Somewhere beneath the feet of visitors walking through the Xumi Fushou Temple in Chengde, there are footprints far older than any emperor's. Over 40 fossilized dinosaur tracks, dating to the Jurassic-Cretaceous boundary, are embedded in the stone slabs that pave the temple grounds. They were not discovered until the 1990s, long after local quarries had supplied the stone for renovations in the 1980s. The builders who laid these slabs had no idea they were repurposing the footprints of creatures that walked this landscape 150 million years ago.
The Xumi Fushou Temple was designed in 1780 for a very specific guest. The 6th Panchen Lama, Lobsang Palden Yeshe, traveled all the way from Tibet to Chengde to congratulate Emperor Qianlong on his 70th birthday. This was not a casual trip -- the journey from Lhasa to the hills of Hebei Province covered thousands of kilometers across some of the most difficult terrain in Asia. To honor the visit, Qianlong commissioned a temple that would make the Panchen Lama feel at home, blending Chinese and Tibetan architectural traditions into a complex covering nearly 38,000 square meters. The result is a temple that looks unlike anything else in northern China, its red terraces and golden-roofed halls rising from a hillside slope east of the neighboring Putuo Zongcheng Temple.
The temple's architecture reads as a conversation between cultures. The main building, the Great Red Terrace, rises three stories on a three-story foundation -- six levels of ascending grandeur. At its center sits the Miaogaozhuangyan Hall, where the Panchen Lama preached during his stay. Nearby, the Jixiangfaxi Hall served as his personal residence, its roof sheathed in gold-plated copper tiles that still catch the afternoon sun. A seven-story octagonal pagoda, the Liuli-Wanshou -- the Glazed Tile Pagoda of Longevity -- anchors another corner of the complex, alongside a glazed tile paifang gateway. In the stele pavilion, a memorial plaque bears inscriptions in four scripts: Manchu, Chinese, Mongolian, and Tibetan. Those four languages inscribed on a single stone capture the ambition of the Qing dynasty at its zenith -- an empire that governed peoples speaking dozens of languages and worshipping in traditions that stretched from Confucian temples to Tibetan monasteries.
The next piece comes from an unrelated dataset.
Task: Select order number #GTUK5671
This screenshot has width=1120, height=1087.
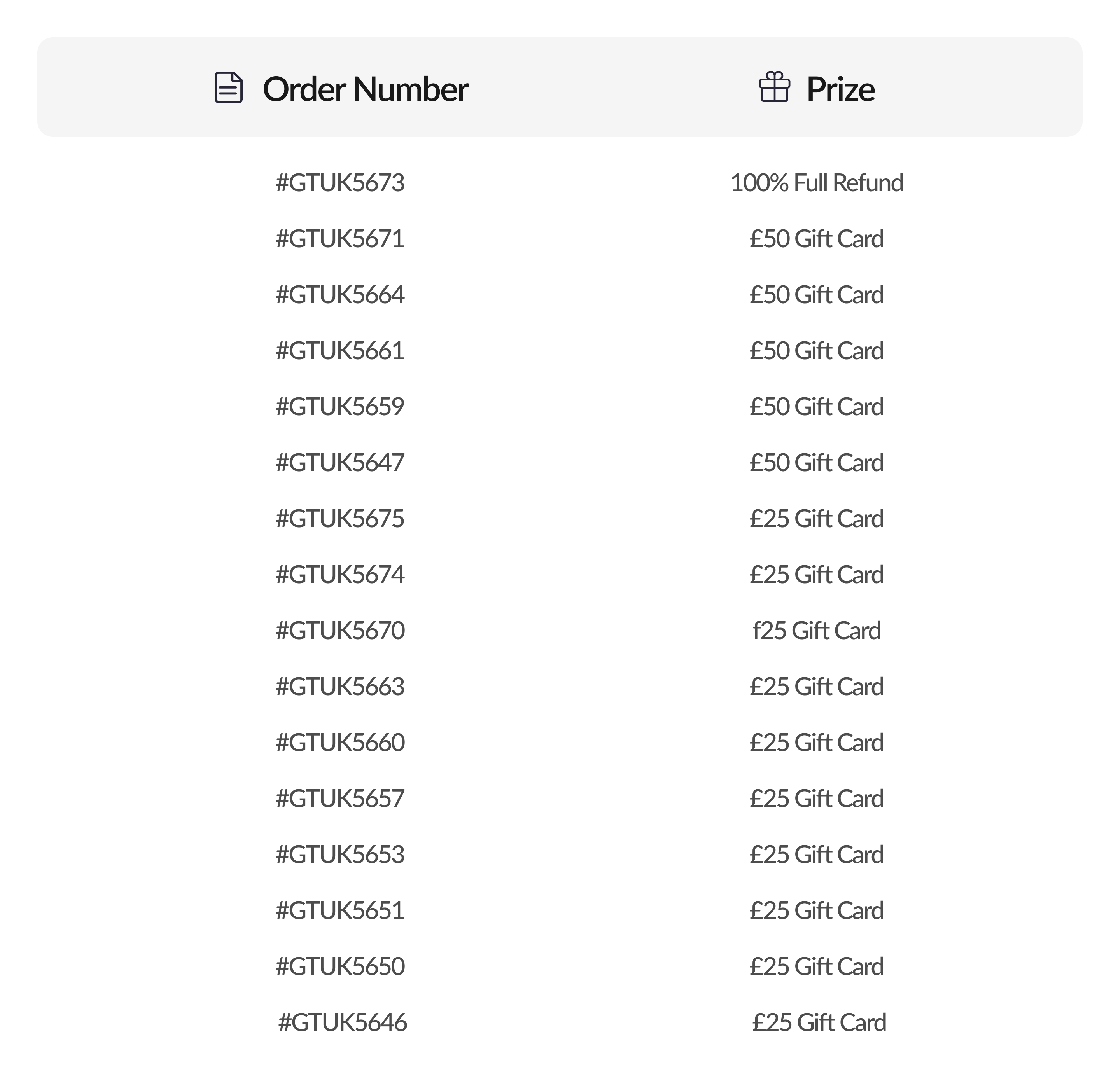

When the Eight Outer Temples and the Chengde Mountain Resort underwent extensive renovations beginning in 1979, workers used stone slabs quarried from local sites in Hebei. It was not until 1992 that researchers began noticing something unusual in the paving stones: fossilized tracks preserved in the rock. Subsequent investigation revealed over 40 dinosaur footprints at the Xumi Fushou Temple alone, embedded in stone slabs laid in front of the main entrance and behind the decorative paifang. The tracks date to the Jurassic-Cretaceous boundary, a geological transition some 150 million years ago when dinosaurs still dominated this landscape. Scientists have since documented similar tracks in stone used throughout Chengde's temple district, making this perhaps the only place in the world where Buddhist pilgrims and tourists routinely walk on dinosaur footprints without knowing it.
The Xumi Fushou Temple sits as one of Chengde's Eight Outer Temples, all of which were inscribed as UNESCO World Heritage Sites in 1994 alongside the Mountain Resort. But it carries a peculiar double significance that none of its siblings share. It is simultaneously a monument to 18th-century Qing diplomacy -- the physical evidence of a relationship between a Chinese emperor and a Tibetan spiritual leader -- and an accidental museum of deep geological time, its very foundations embedded with traces of a world that predates human civilization by more than a hundred million years. The Panchen Lama who preached here in 1780 stood on ground that dinosaurs had crossed in an era when the Yan Mountains were still taking shape. Whether you come for the golden rooftops or the ancient trackways, the temple rewards attention to what lies underfoot.
Located at 41.01N, 117.94E in Chengde, Hebei Province, adjacent to the Putuo Zongcheng Temple. The complex is visible from altitude by its distinctive Tibetan-style red terraces and golden-tiled roofs on a hillside slope. Nearest airport is Chengde Puning Airport (ZBCD). Best viewed at 3,000-5,000 ft AGL.